* Information shown
------------
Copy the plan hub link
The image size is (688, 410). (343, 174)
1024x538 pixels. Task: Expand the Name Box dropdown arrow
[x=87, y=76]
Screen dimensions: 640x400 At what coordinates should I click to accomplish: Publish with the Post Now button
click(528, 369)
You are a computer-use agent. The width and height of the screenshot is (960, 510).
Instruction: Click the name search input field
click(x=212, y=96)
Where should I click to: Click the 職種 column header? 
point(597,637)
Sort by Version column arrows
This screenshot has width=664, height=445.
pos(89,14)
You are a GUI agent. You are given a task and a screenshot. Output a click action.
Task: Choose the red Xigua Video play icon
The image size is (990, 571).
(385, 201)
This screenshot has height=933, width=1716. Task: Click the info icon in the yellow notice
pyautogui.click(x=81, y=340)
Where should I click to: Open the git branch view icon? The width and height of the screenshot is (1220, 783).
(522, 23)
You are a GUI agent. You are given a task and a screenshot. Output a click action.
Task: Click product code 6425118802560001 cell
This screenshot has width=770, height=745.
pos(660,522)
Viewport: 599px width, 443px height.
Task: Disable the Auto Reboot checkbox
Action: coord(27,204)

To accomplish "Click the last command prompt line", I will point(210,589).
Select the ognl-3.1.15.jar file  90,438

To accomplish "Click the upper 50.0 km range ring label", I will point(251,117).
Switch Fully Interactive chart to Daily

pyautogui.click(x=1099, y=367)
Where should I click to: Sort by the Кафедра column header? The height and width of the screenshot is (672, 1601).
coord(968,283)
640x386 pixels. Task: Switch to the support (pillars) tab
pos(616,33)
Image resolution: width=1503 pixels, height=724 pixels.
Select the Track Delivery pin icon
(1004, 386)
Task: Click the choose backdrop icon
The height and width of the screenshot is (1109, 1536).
------------
* Task goal
The material above should be retyped in full, exactly as given.

* Exercise result
Copy the plan hub link
The image size is (688, 410). (343, 174)
1024x538 pixels. Task: Expand the Name Box dropdown arrow
[x=87, y=76]
Screen dimensions: 640x400 At what coordinates should I click to accomplish: Publish with the Post Now button
click(528, 369)
You are a computer-use agent. The width and height of the screenshot is (960, 510).
Instruction: Click the name search input field
click(x=212, y=96)
Where should I click to: Click the 職種 column header? 
point(597,637)
Sort by Version column arrows
This screenshot has width=664, height=445.
pos(89,14)
You are a GUI agent. You are given a task and a screenshot. Output a click action.
Task: Choose the red Xigua Video play icon
The image size is (990, 571).
(385, 201)
This screenshot has height=933, width=1716. Task: Click the info icon in the yellow notice
pyautogui.click(x=81, y=340)
Where should I click to: Open the git branch view icon? The width and height of the screenshot is (1220, 783).
(522, 23)
You are a GUI agent. You are given a task and a screenshot. Output a click action.
Task: Click product code 6425118802560001 cell
This screenshot has width=770, height=745.
pos(660,522)
Viewport: 599px width, 443px height.
Task: Disable the Auto Reboot checkbox
Action: coord(27,204)

To accomplish "Click the last command prompt line", I will point(210,589).
Select the ognl-3.1.15.jar file  90,438

To accomplish "Click the upper 50.0 km range ring label", I will point(251,117).
Switch Fully Interactive chart to Daily

pyautogui.click(x=1099, y=367)
Where should I click to: Sort by the Кафедра column header? The height and width of the screenshot is (672, 1601).
coord(968,283)
640x386 pixels. Task: Switch to the support (pillars) tab
pos(616,33)
Image resolution: width=1503 pixels, height=724 pixels.
Select the Track Delivery pin icon
(1004, 386)
Task: Click the choose backdrop icon
The height and width of the screenshot is (1109, 1536).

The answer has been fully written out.